--- Dataset extract Enclosed Below ---

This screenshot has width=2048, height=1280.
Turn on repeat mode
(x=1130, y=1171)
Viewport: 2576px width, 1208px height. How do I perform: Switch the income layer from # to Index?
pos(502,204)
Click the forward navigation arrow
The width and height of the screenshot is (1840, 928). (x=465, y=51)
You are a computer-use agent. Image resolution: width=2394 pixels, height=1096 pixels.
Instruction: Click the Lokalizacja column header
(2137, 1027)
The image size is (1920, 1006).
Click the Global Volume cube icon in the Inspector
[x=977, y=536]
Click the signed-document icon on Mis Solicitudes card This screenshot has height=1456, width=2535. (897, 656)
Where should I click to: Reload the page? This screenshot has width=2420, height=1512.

--- End of Enclosed Dataset extract ---

▸ Task brief
Find and copy each line of the data where "This" is present.

▸ Task output
This screenshot has width=2048, height=1280.
Click the signed-document icon on Mis Solicitudes card This screenshot has height=1456, width=2535. (897, 656)
Where should I click to: Reload the page? This screenshot has width=2420, height=1512.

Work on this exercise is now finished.